Ben o sesi bilirim! Yüreğe sığmayan sevdayı parçalayan çelikten gürültüyü… Ben o sesi bilirim. Yaprağın dalından ayrılırken koparttığı gece yarısının, akıl almaz tınısını… Kandırılmışlığın isyanını iyi bilirim. Seni seviyorum diyene, ben de seni derken titreyen sesi ben çok iyi bilirim.

Hastane önünde, otobüs kuyruğunda, bir gece yarısı yazlık sinemada hep aynı dalgın bakışlar, aynı heyecanlı ses. Hülyasına seni katmış, ellerini bırakmaz sen güneşe tırmanırken. Terlersin de, sıcaktan değil alnımdan dersin ona. Salkım saçak gölgelerde sakinleştirmeye çalışırken doludizgin aşkını çıkıverir ağzından birkaç aşk senfonisi. Sen inanmışsındır çünkü; sen, ona güvenmişsindir.

Bir kumral başağın boynunu bükmesinin hicranını görürsün onda.

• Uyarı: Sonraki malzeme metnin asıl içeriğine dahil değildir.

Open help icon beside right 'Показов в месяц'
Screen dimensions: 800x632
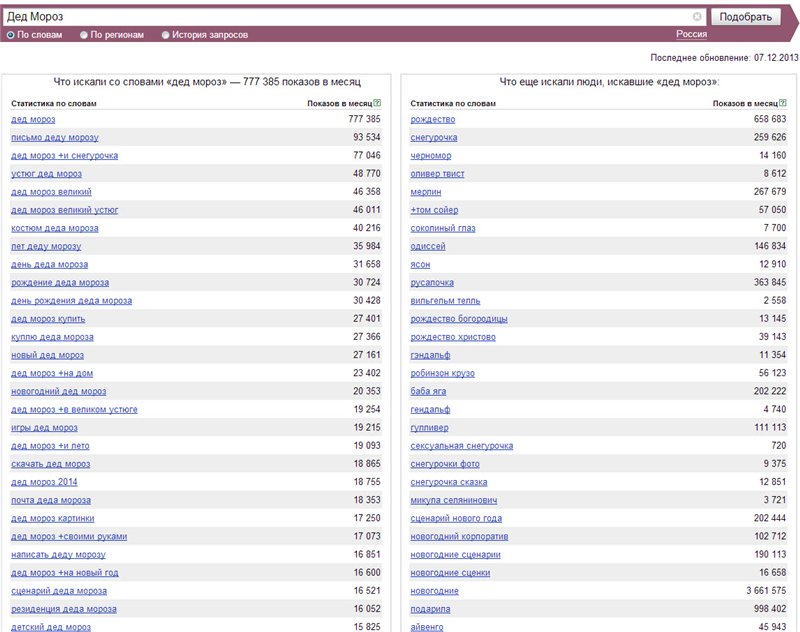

Kavga edersin toprakla. Kavga edersin suyla, insanla. İnanırsın ya ona; o olursun artık. Bir kişilik nefes alır iki kişilik verirsin. Elleri senin yüzünde gözleri gözlerindedir ya hep, sen altın işlemeli bir umudun süslerini dikersin hayata, ikinizin isminin baş harflerinden. Ne kızılca kıyamet bir öfke düşer aklına ne terk edilmenin sözlük anlamı. Bir gelinlikle bir damatlığın dansı döner semada geç vakitte. Ayın temiz şavkından, imrenilen, özlem duyulan ne varsa sızar ümide koşar adımlarla. Yaşama dair haklar ortak bir hayale döner, bir arabanın iki koltuğunda.Hayallere atılan imzayla, ölümsüzleşir o gece.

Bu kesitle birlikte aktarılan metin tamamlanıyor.